We also conducted a systematic RNA interference screen in C. elegans to identify additional genes and pathways that contribute to nuclear shape and function.  We currently have a large number of genes that, when down-regulated, affect nuclear structure and these fall into various functional categories—some of which are quite surprising, such as RNA processing, ribosome biogenesis, and protein transport (see Joseph-Struss et al.).  We are currently investigating the mechanisms by which these genes affect nuclear organization and nuclear function.

The main research focus of my lab is the relationship between nuclear structure and nuclear function.  Altered nuclear shape is observed in certain types of diseases, such as cancer and during aging.  However, the relationship between changes to nuclear morphology and either disease state or aging is unknown.  We use budding yeast and C. elegans, two very powerful genetic systems, to identify genes that, when mutated, lead to abnormal nuclear shape.

#### Extracted material:
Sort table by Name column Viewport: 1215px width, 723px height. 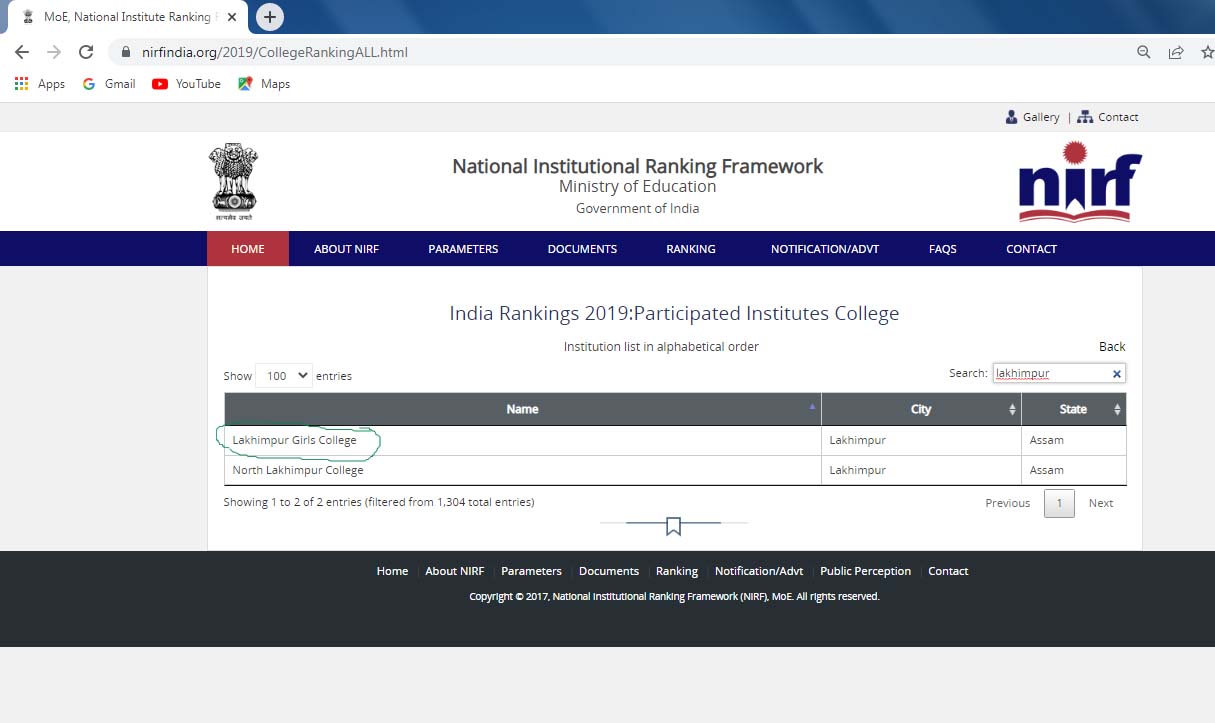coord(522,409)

==

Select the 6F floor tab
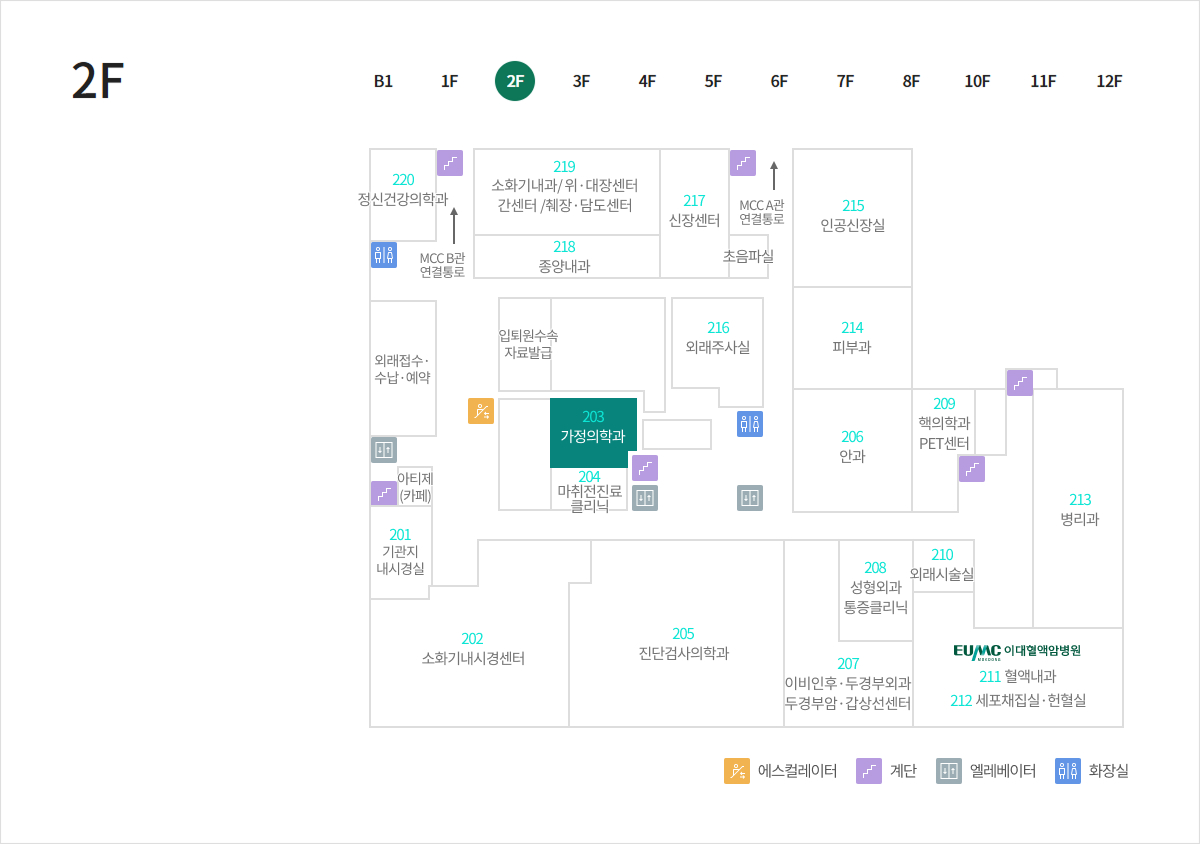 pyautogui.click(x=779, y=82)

...

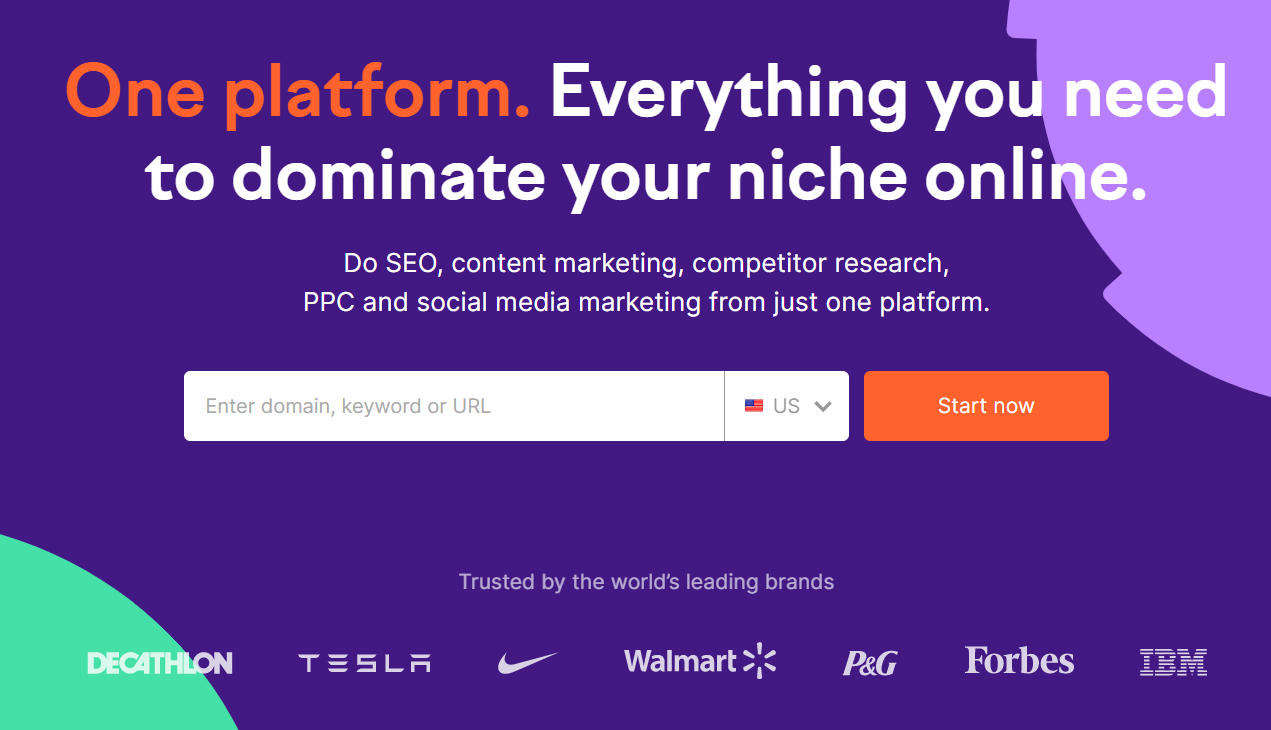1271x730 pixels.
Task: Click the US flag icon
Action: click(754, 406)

#### Task instructions:
Please extract the stretch from "The main research" through "abnormal nuclear shape." from the text on nuclear structure research, copying it word for word.

#### Response for this exercise:
The main research focus of my lab is the relationship between nuclear structure and nuclear function.  Altered nuclear shape is observed in certain types of diseases, such as cancer and during aging.  However, the relationship between changes to nuclear morphology and either disease state or aging is unknown.  We use budding yeast and C. elegans, two very powerful genetic systems, to identify genes that, when mutated, lead to abnormal nuclear shape.